We will transform governance, making it more transparent, accountable, accessible and participative. I spoke of E-Governance as a foundation of better governance – efficient, economical and effective.”
Narendra Modi has a dream. He wants to make India digital. His speech at the Digital India dinner at Silicon Valley in September 2015 revealed his plans and intentions to inculcate technology in governance. Goods and Services Tax is almost tangible now. Even though the government is willing to consider a September roll-out, it is likely that the July 1st roll-out is final. The crucial bills have been passed and even the states have begun clearing the bill in the respective State Assemblies. The rates and classification of goods and services under the different tax slabs will be done when the GST Council meets in Srinagar on May 16th and 17th. Now, the major hurdle that remains is its implementation.

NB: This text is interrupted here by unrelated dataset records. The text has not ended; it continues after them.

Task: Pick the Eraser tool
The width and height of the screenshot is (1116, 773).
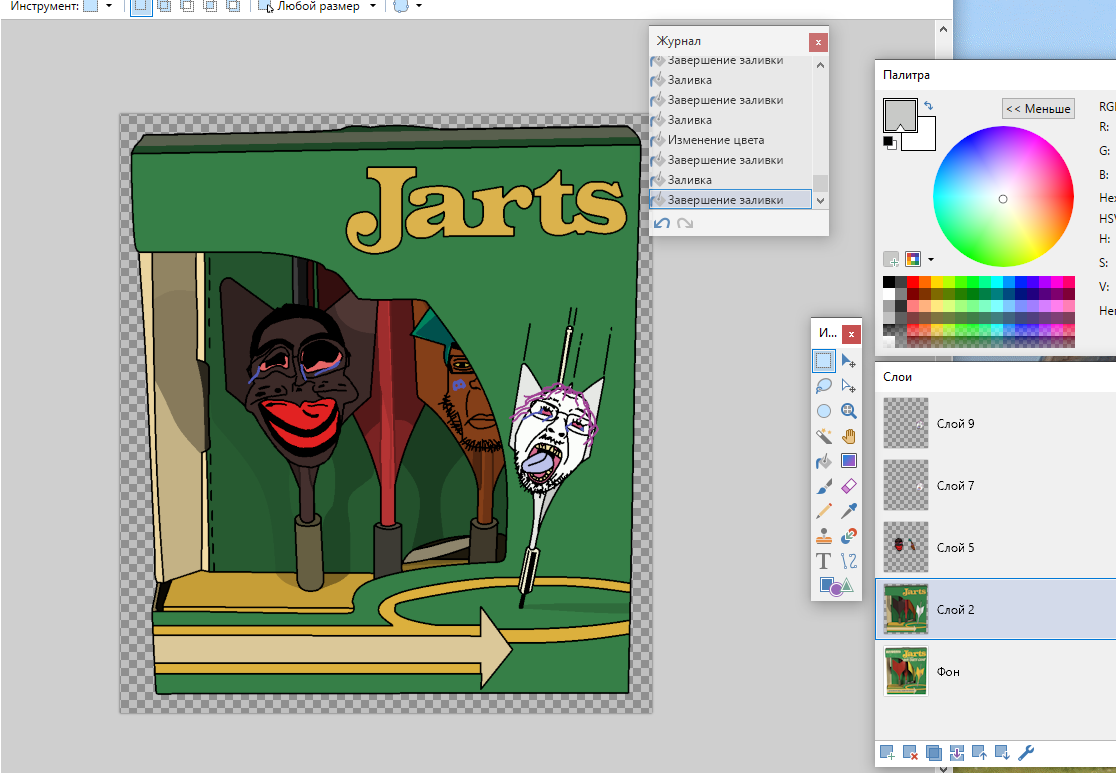Action: (x=849, y=486)
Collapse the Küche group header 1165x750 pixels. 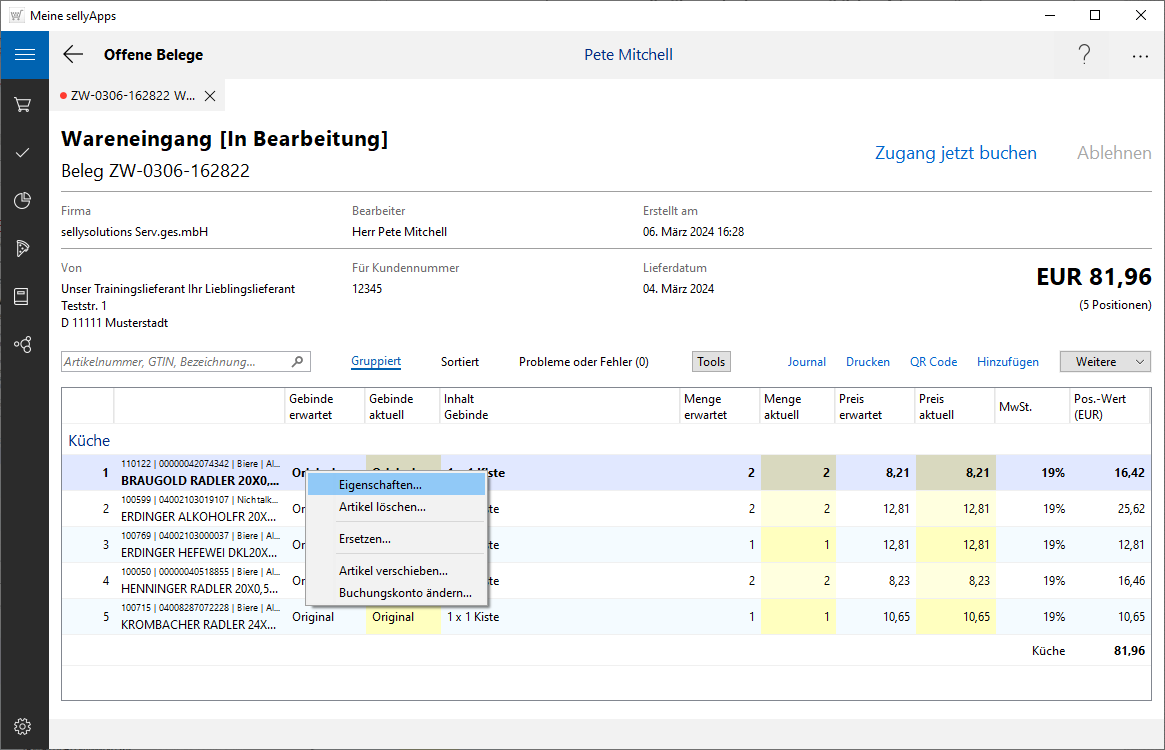pyautogui.click(x=89, y=441)
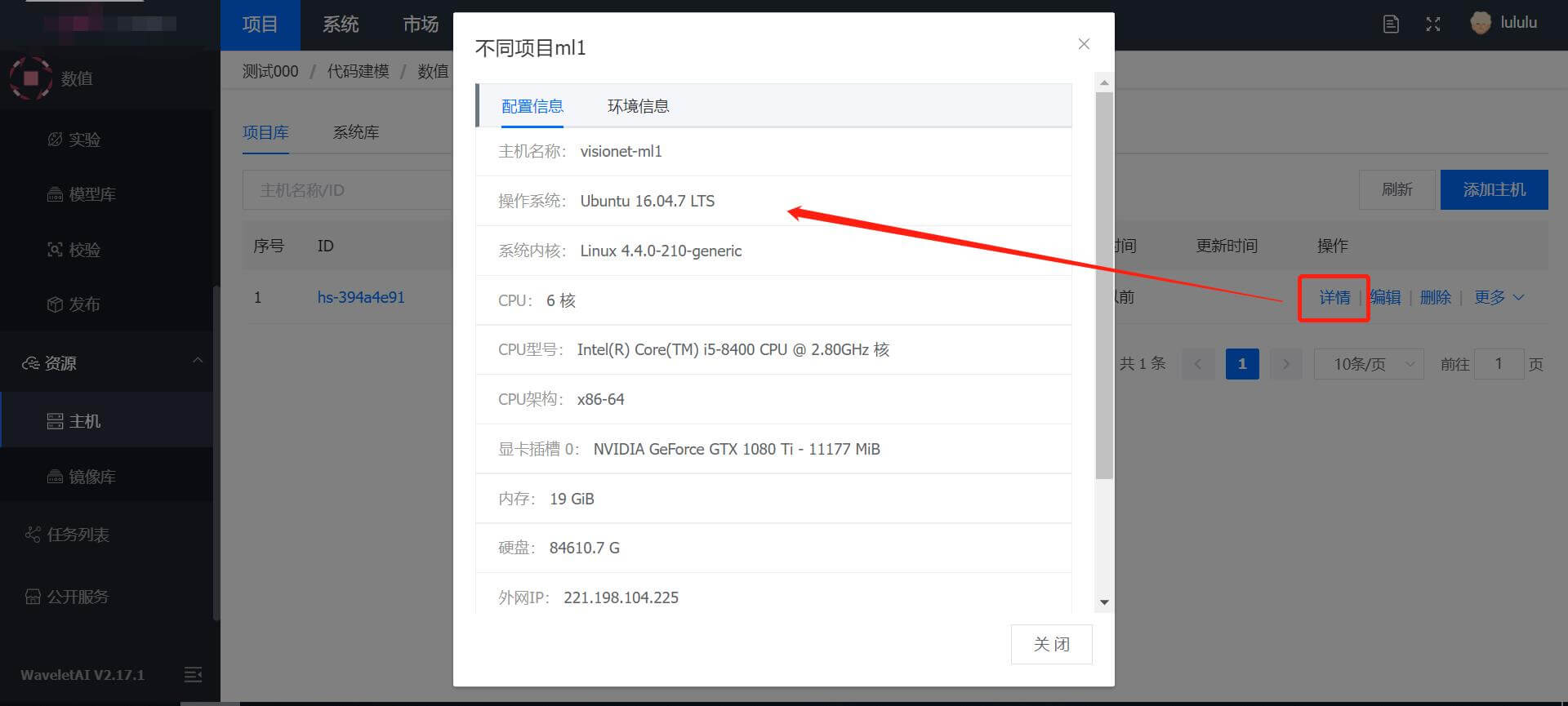The width and height of the screenshot is (1568, 706).
Task: Click the 添加主机 button
Action: [1494, 189]
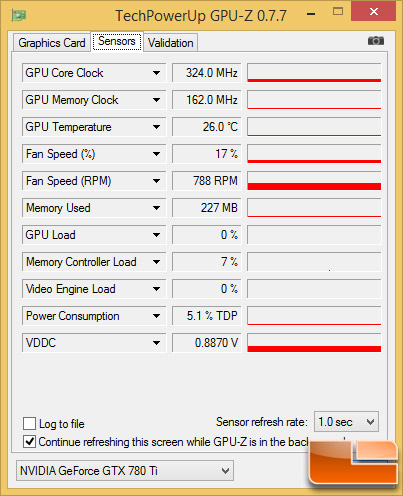Viewport: 403px width, 496px height.
Task: Open the NVIDIA GeForce GTX 780 Ti selector
Action: tap(125, 471)
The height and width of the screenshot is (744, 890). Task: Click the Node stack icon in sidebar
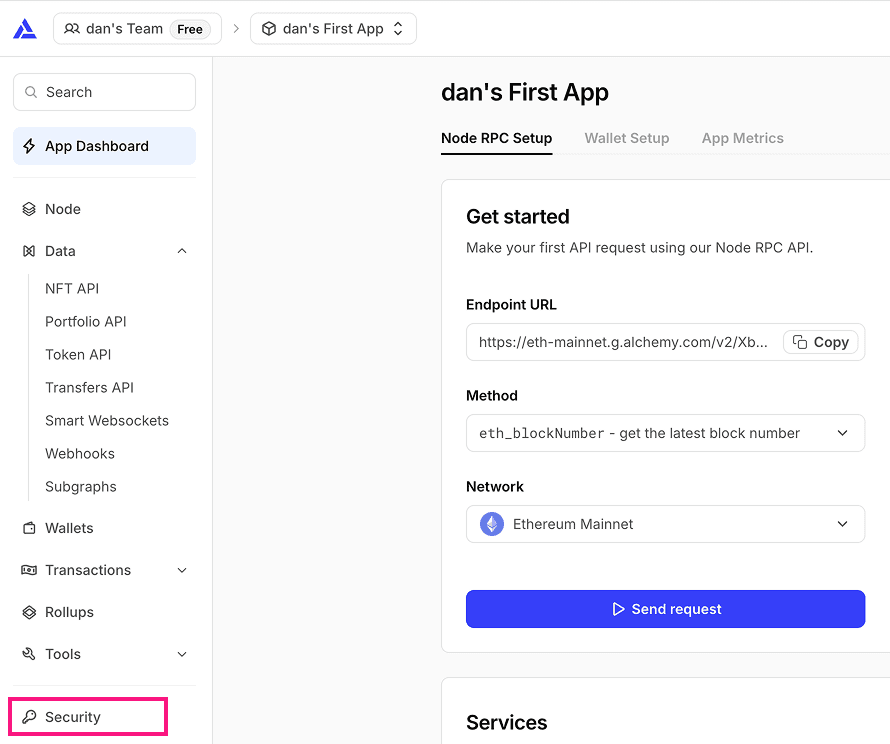(x=29, y=209)
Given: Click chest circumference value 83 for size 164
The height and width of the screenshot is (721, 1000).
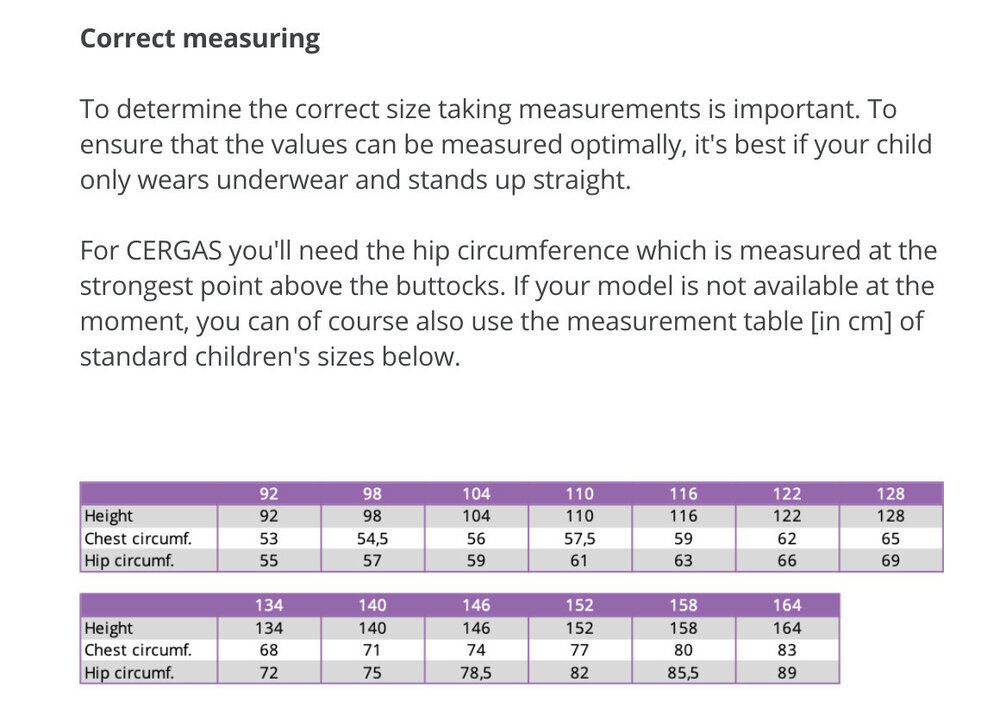Looking at the screenshot, I should point(787,650).
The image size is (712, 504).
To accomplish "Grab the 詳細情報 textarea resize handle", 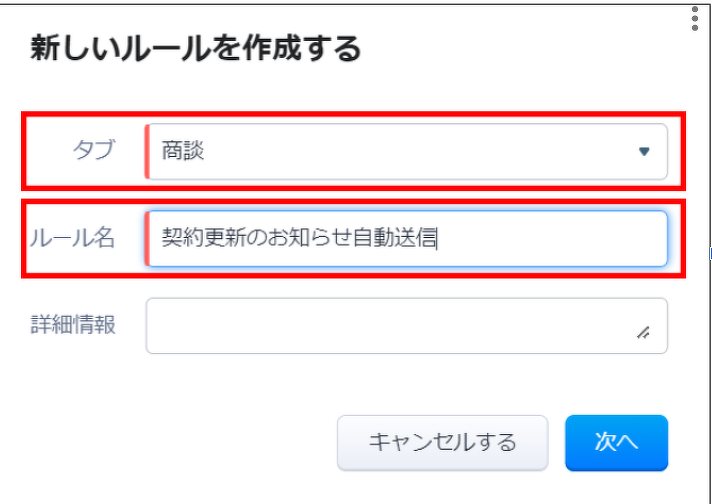I will [643, 334].
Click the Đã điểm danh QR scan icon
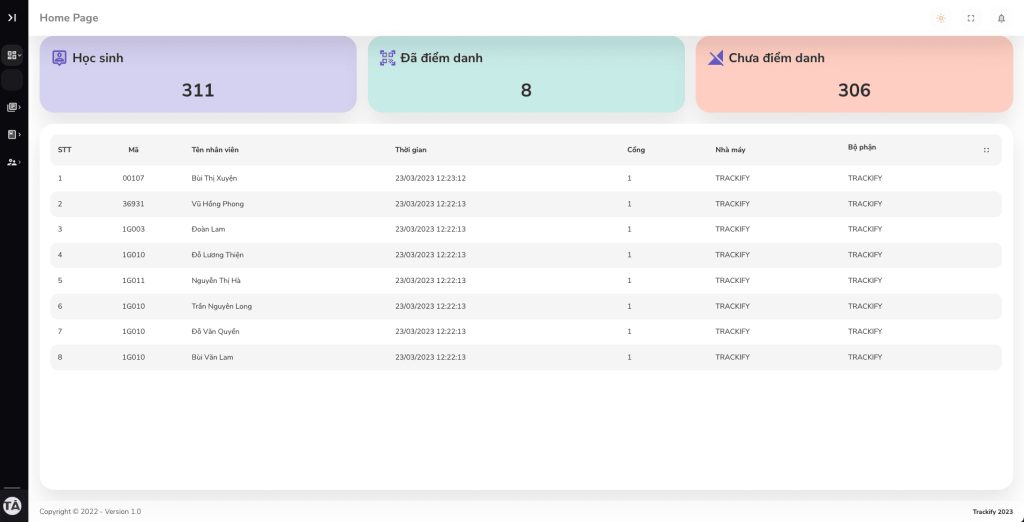This screenshot has height=522, width=1024. [388, 58]
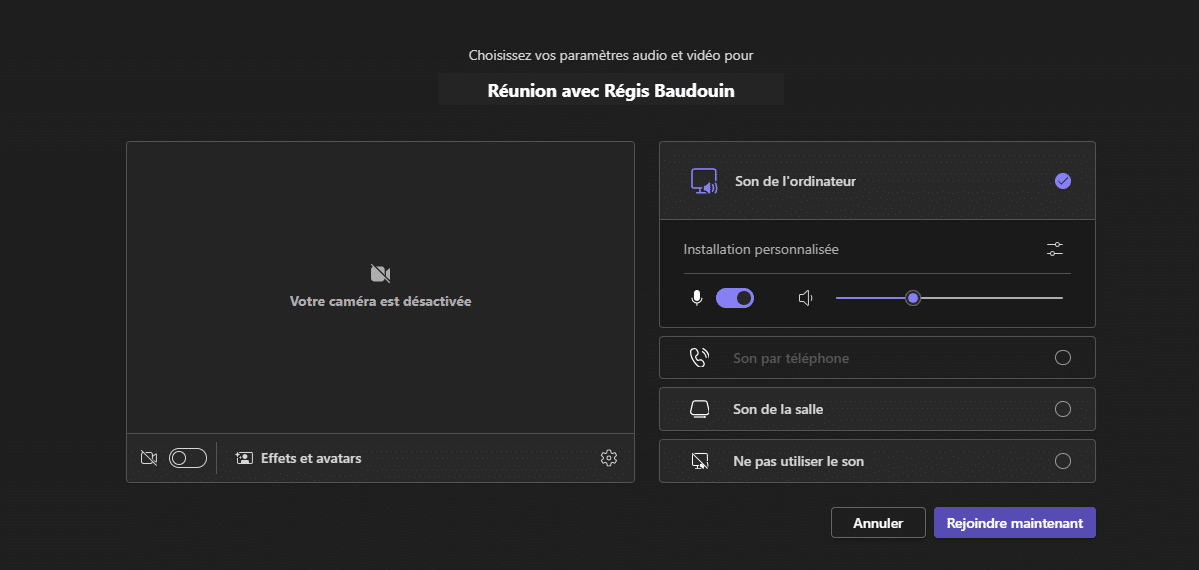This screenshot has height=570, width=1199.
Task: Click the microphone icon
Action: pyautogui.click(x=697, y=298)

The new taxation regime is going to be tech based and the companies will have to bring their existing technologies up to date to comply with the same. The registrations are a fairly straightforward process and yet a considerable number of people are pulling their hair in frustration. When the time comes for the returns fillings, there will be multiple tax forms that companies will have to fill. The entities will have to go through the tedious process of filing up to 37 forms annually – three monthly returns and an annual return. Furthermore, companies having operations in multiple states will have to file as many returns. For instance, if company A has operations in 10 states, the returns to be filled in one state would be 37 and in all the ten states, 370.
Not every company or business might be technologically ready to comply with this. Even if the entity has the required software to adhere to the requirements, many areas have connectivity issues. A loss of data connection or even a fluctuating internet would cause interruptions in the filing process. There are hundreds of small traders who do not have access to appropriate infrastructural facility. Also, small traders and service providers hailing from villages or backward areas might not be educated enough to follow the instructions. They will have to depend on professionals who have acquired expertise in the returns filling procedure under GST. This will increase the compliance cost and in turn will reflect in their final prices.
Making India digital is not going to be an easy quest.